前職で大ボス(オーストラリア人)の来日中にサシで会議をした時のこと。

彼の豪州訛りの英語を理解するのに苦闘しつつ、こちらからの要望事項を伝えると
「よし、そういうことなら今俺から指示出しとくから」
とメールを書き始めたのだが、なんと送信前にGrammarly(英文の文法やスペルミスをAIが検出するツール)で推敲していた。
「ユー、ネイティブなのにそんなサービス使ってるの?」
笑いながら聞いたら、
「粗雑な文書にならないように気をつけてる」
との仰せ。

僕はずっとフランス語しかやってこなかったので、英語は社会人になってから、生きてゆく上で必要だからそれなりに喋れるようになっただけ。
受験英語さえ経験していないから文法や構文には疎いのに、時として英語が旨いと言われてしまうのは、おそらくはフランス語で習った文体に英語をあてはめた時に、外人にとってしっくりくる表現に聞こえるからであって、体系的に習っていないから、未だに苦手意識が消えない。
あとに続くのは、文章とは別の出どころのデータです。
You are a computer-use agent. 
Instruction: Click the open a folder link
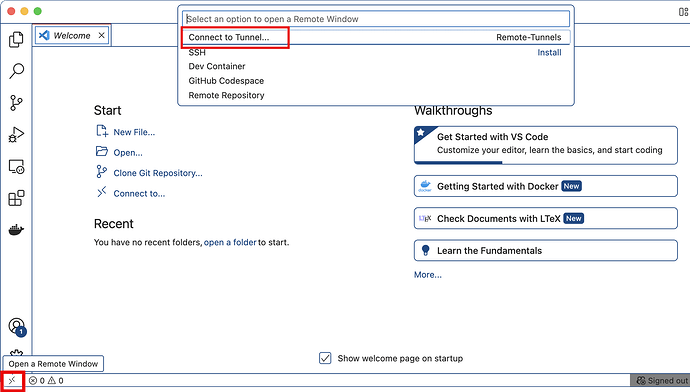pyautogui.click(x=230, y=242)
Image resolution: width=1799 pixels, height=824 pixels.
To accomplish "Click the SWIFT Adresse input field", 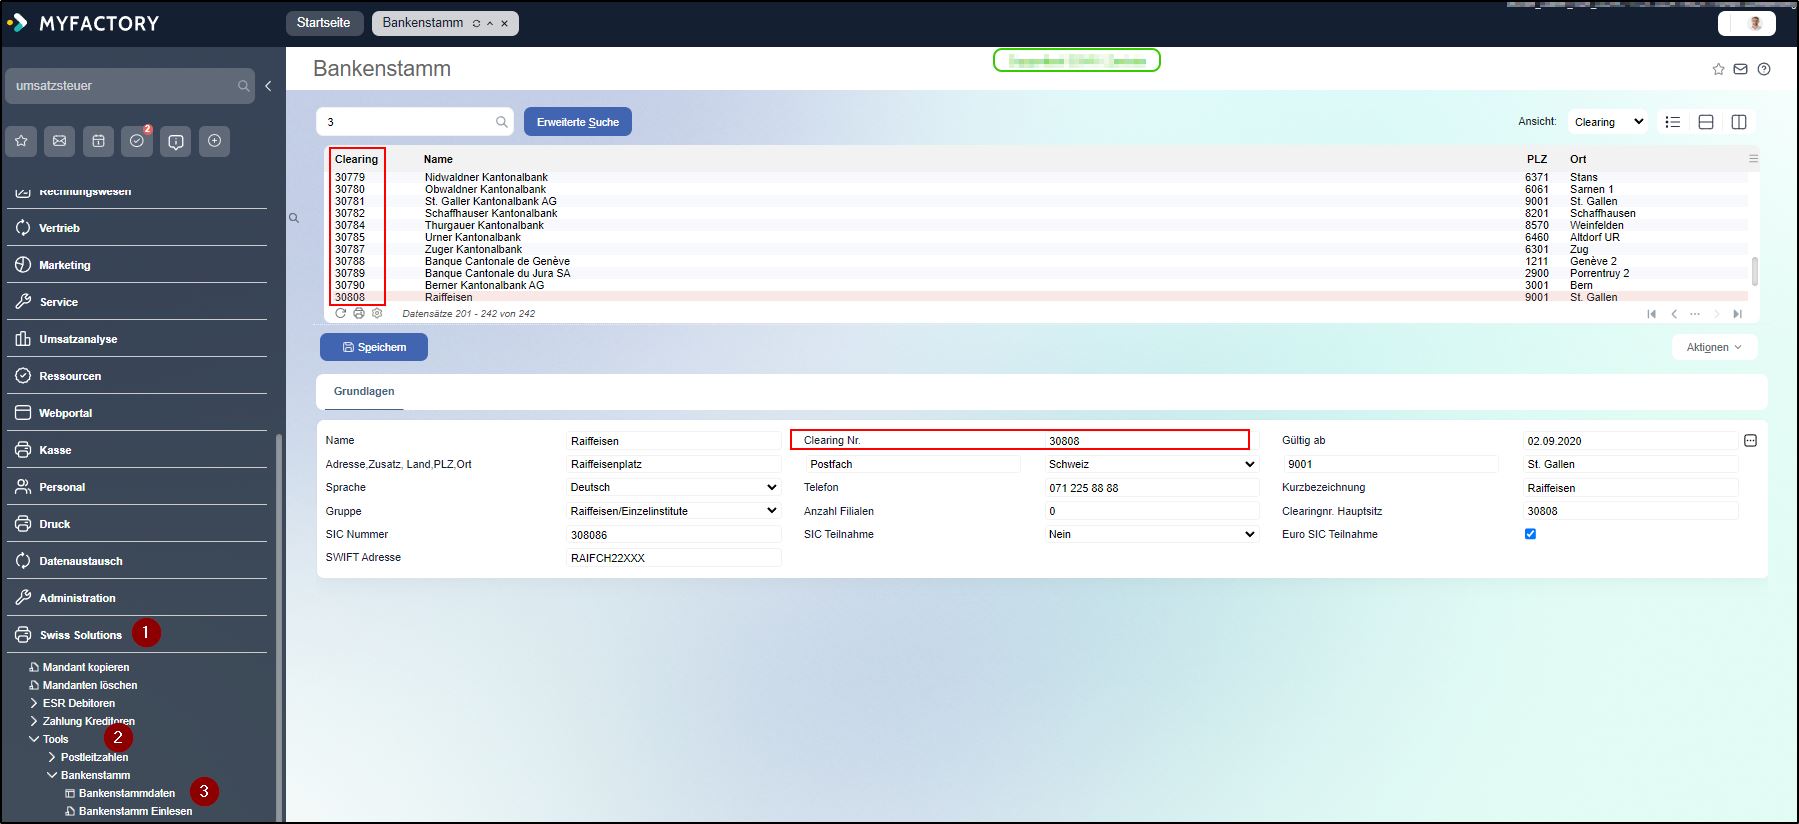I will pos(673,558).
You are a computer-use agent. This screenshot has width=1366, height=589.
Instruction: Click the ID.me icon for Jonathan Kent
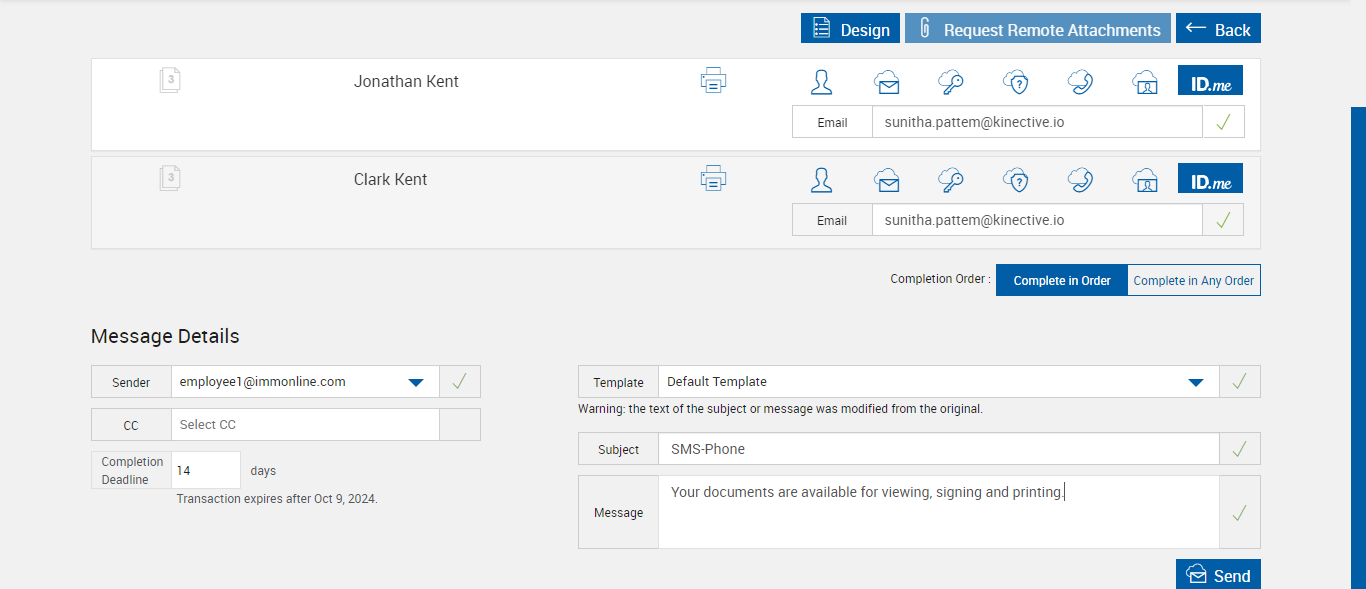(1210, 82)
それでも、言いたいことをしっかり伝えないと仕事にならないから、会話や文書の参考書を読んだり、オンラインの翻訳サービスを援用したりするんだけど、ネイティブにして、いやネイティブだからこそ気をつけることがあるのだなと思ったし、ネイティブが英語チェッカーに頼っていることはむしろ励みになった。

そして、自分で気づけないからこそ自分以外の存在にチェックしてもらう必要があるというのは、言語に限った話ではないだろうとも思った。

歳を取ると、自分の理解が及ぶ範囲だけで物事を判断しがちになるし、過去の経験という土俵に現在の出来事を無理矢理持ち込もうとしてしまいがちだし、自分が年上というだけで周囲を見下しそうにもなる。
しかし、現実には自分には知らないことがたくさんあって、それを指摘されたり学んだりしないと改善も成長しない、というごくごく当たり前の謙虚さを持たねばならないのだとつくづく思う。